[Begin EXCERPTED TEXT]

Shoot Test: Version 4.2.3 Spall Guard and Maingun Patriot Plate

Posted: July 10, 2014 in Armor Testing, Spall, Spall Guards

As many of my readers know by now, steel plates offer tremendous advantages (low cost, extreme durability/multiple hits, thin profile), but do suffer from issues with front-face spall (fragmentation caused by defeated rounds) and weight. Most solutions that attempt to address this issue exacerbate the weight, and negate the advantage of a thin profile.

D-Rmor Gear spall guards address the issue while remaining lightweight and keeping the thin steel plate profile, while stopping 95-98% of all front face spall. The newest version exhibits improved extreme angle spall capture, as shown by the test below.

The plate used was the excellent Maingun Surplus Patriot plate, in flat profile. The plate was placed at a 12 degree angle (to focus the splash pattern more strongly toward the upper edge where the neck/throat would be). This is closer to a worst-case scenario shot, since the residual velocity of the spall is higher.

[End EXCERPTED TEXT]

#### THE TASKS:
1. Repeat the spall guard test report verbatim, from "Shoot Test: Version" to "the test below.".
2. According to the spall guard test report, what advantages do steel plates offer? List every one.
3. Take the spall guard test report further, continuing from its final sentence.
The records that follow come from a source unrelated to the spall guard test report.

[Begin DATA SHOWN]

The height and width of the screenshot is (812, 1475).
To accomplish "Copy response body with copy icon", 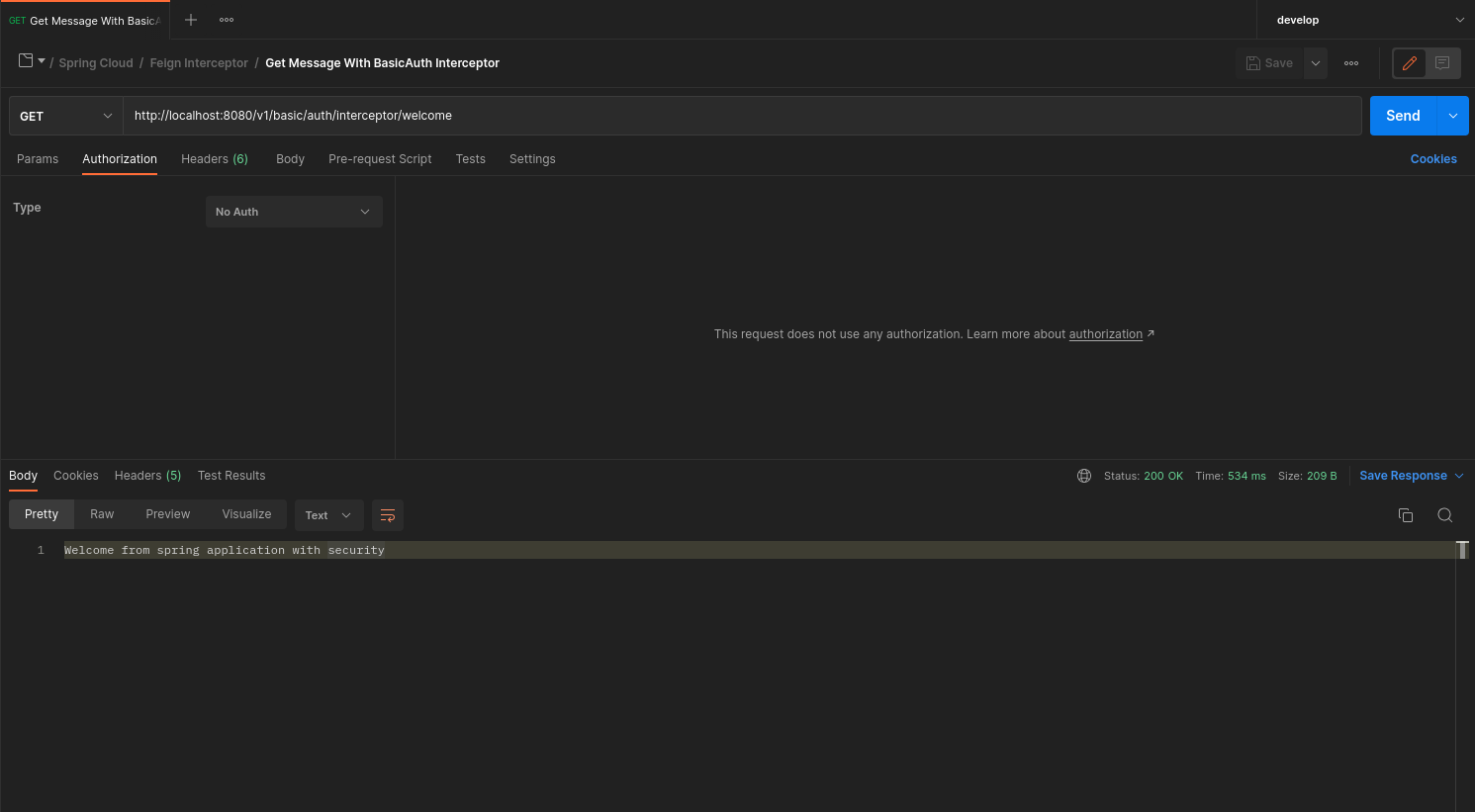I will [x=1405, y=515].
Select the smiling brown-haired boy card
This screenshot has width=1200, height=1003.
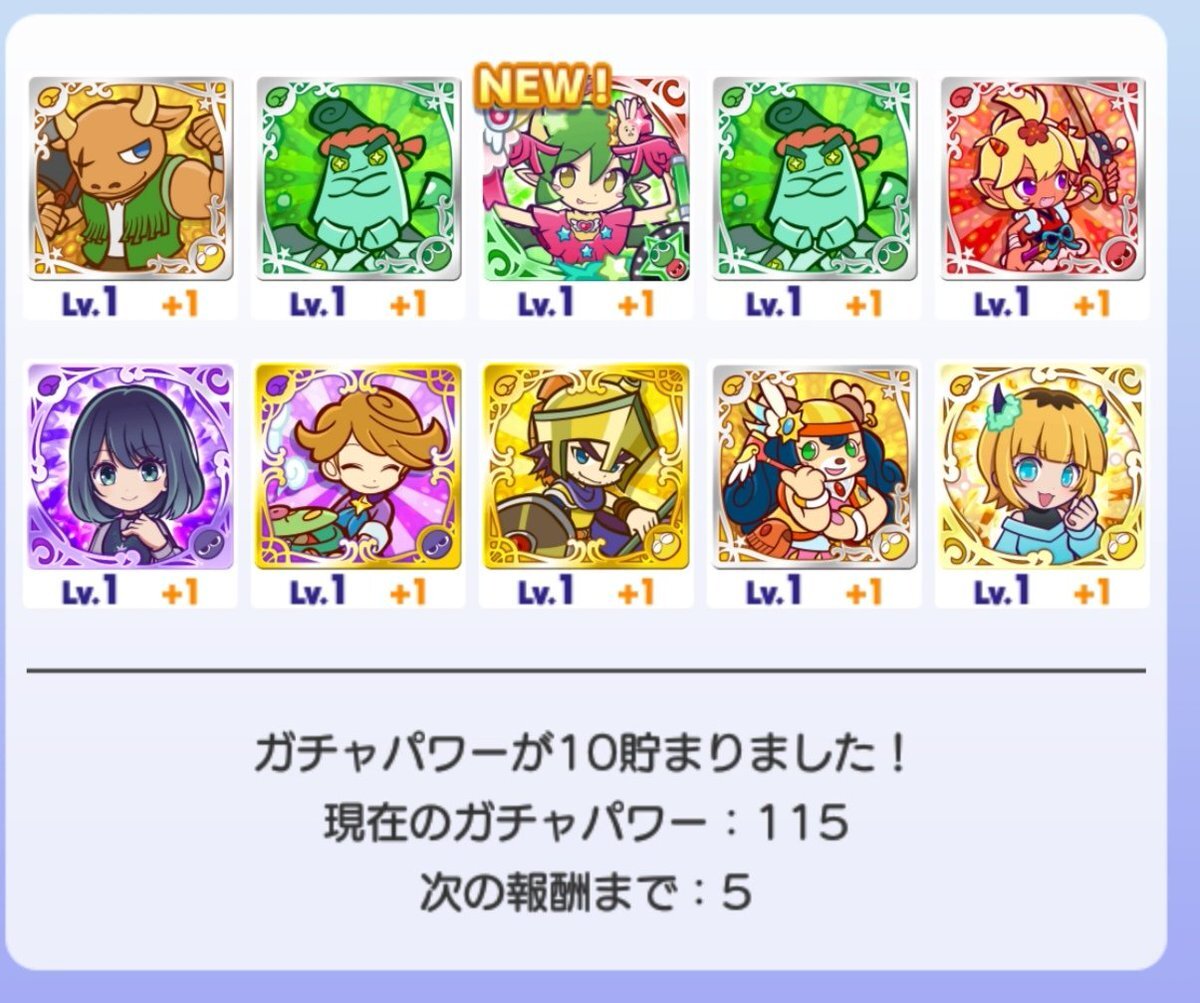click(359, 466)
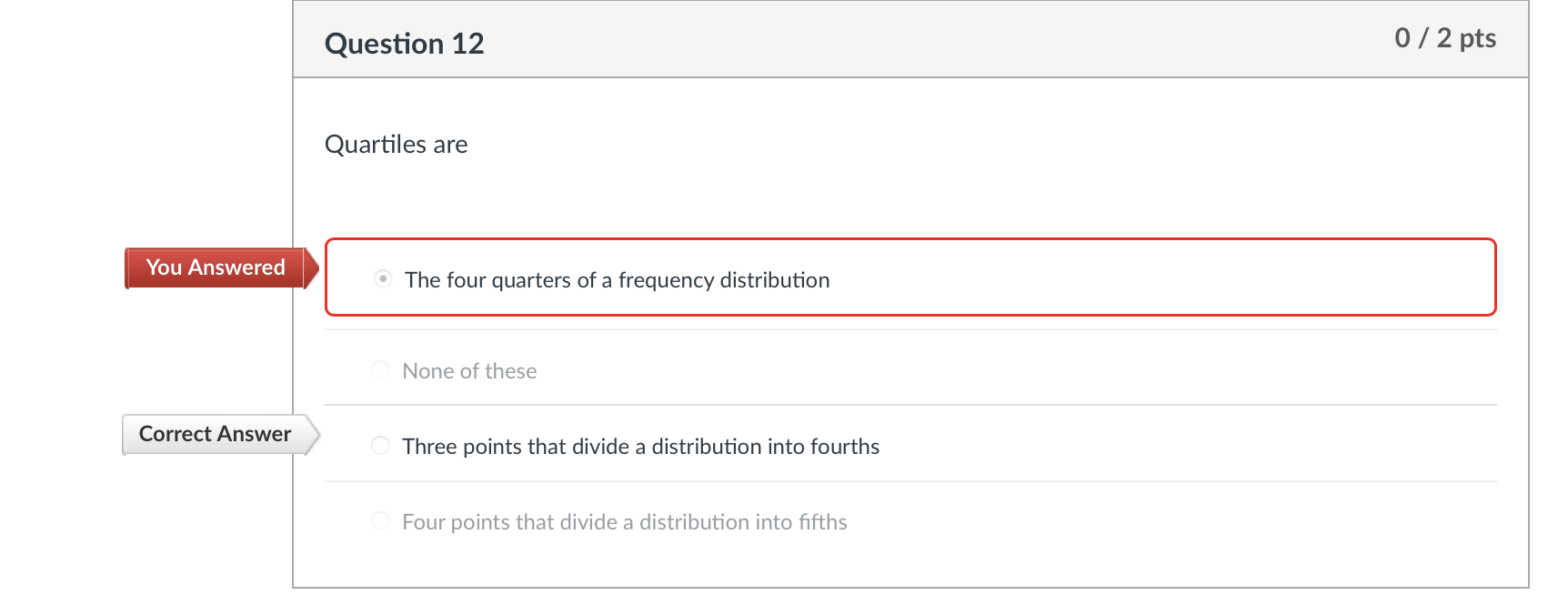
Task: Click the highlighted answer box outlined in red
Action: click(x=910, y=277)
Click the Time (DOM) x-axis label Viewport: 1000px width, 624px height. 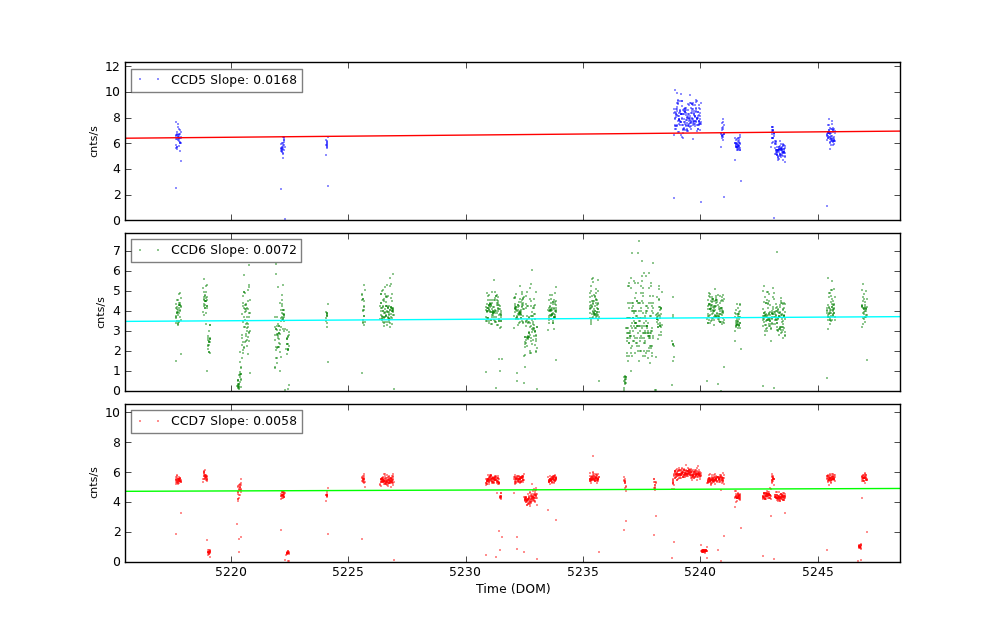512,589
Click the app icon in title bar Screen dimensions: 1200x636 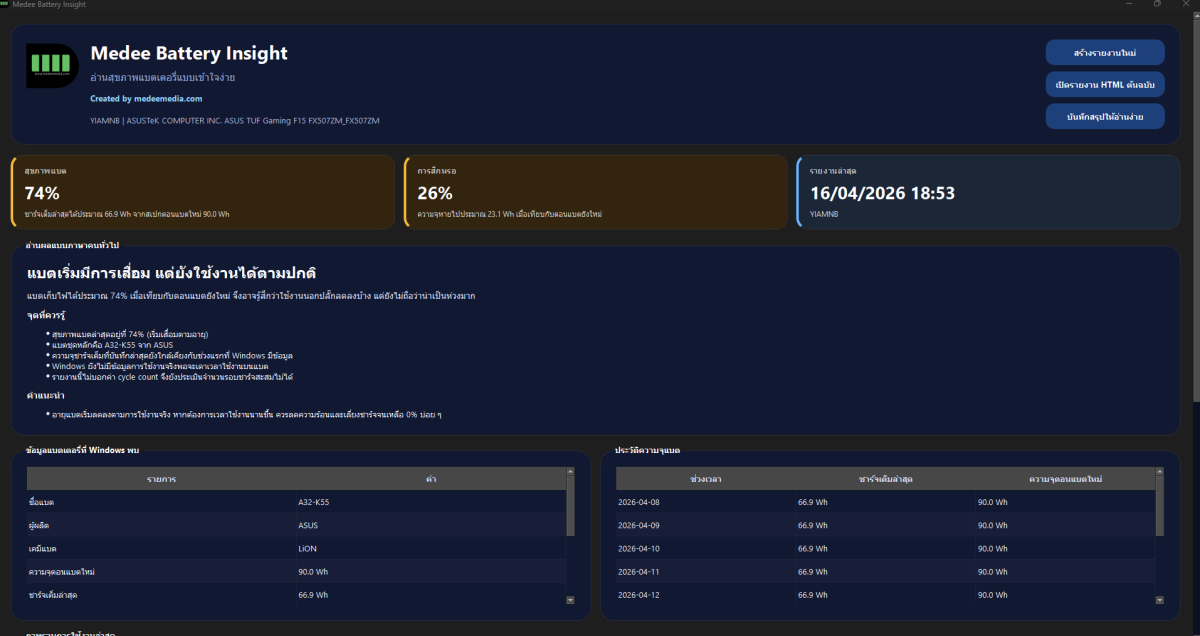pos(5,4)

[End DATA SHOWN]

#### EXERCISE RESULTS:
1.
Shoot Test: Version 4.2.3 Spall Guard and Maingun Patriot Plate

Posted: July 10, 2014 in Armor Testing, Spall, Spall Guards

As many of my readers know by now, steel plates offer tremendous advantages (low cost, extreme durability/multiple hits, thin profile), but do suffer from issues with front-face spall (fragmentation caused by defeated rounds) and weight. Most solutions that attempt to address this issue exacerbate the weight, and negate the advantage of a thin profile.

D-Rmor Gear spall guards address the issue while remaining lightweight and keeping the thin steel plate profile, while stopping 95-98% of all front face spall. The newest version exhibits improved extreme angle spall capture, as shown by the test below.

2.
- Low cost
- Extreme durability/multiple hits
- Thin profile

3.
The test rounds were M855, 20″ barrel, 3000 fps @ 10 FEET. The witness method was a cardboard box. The shoot consisted of two shots, the first with the D-Rmor Gear Version 4.2.3 spall guard installed, the second with the bare plate. The pictures below show the witness box after the first and second shots for direct comparison purposes.

Spall guard and plate mounted in witness material.

Spall guard and plate mounted in witness material.

Seconds after the strike.

Seconds after the first round impact.

Immediately after shot.

Immediately after first shot.

Right side of spall guard after shoot.

Right side of spall guard after first shot.

Top edge of spall guard after shoot.

Top edge of spall guard after first shot.

Upper left edge of spall guard, showing capture of M855 steel core.

Upper left edge of spall guard after first shot, showing capture of M855 steel core.


M855 steel core capture.

M855 steel core capture.

Interior of witness material, first shot, spall guard installed.  Note near complete absence of any spall whatsoever.

Interior of witness material, first shot, spall guard installed. Note near complete absence of *any* spall whatsoever.

Top side witness material, immediately after first shot, SPALL GUARD INSTALLED.

Top side witness material, immediately after first shot, SPALL GUARD INSTALLED.

Right side witness material, spall guard installed.

Right side witness material, first shot, SPALL GUARD INSTALLED.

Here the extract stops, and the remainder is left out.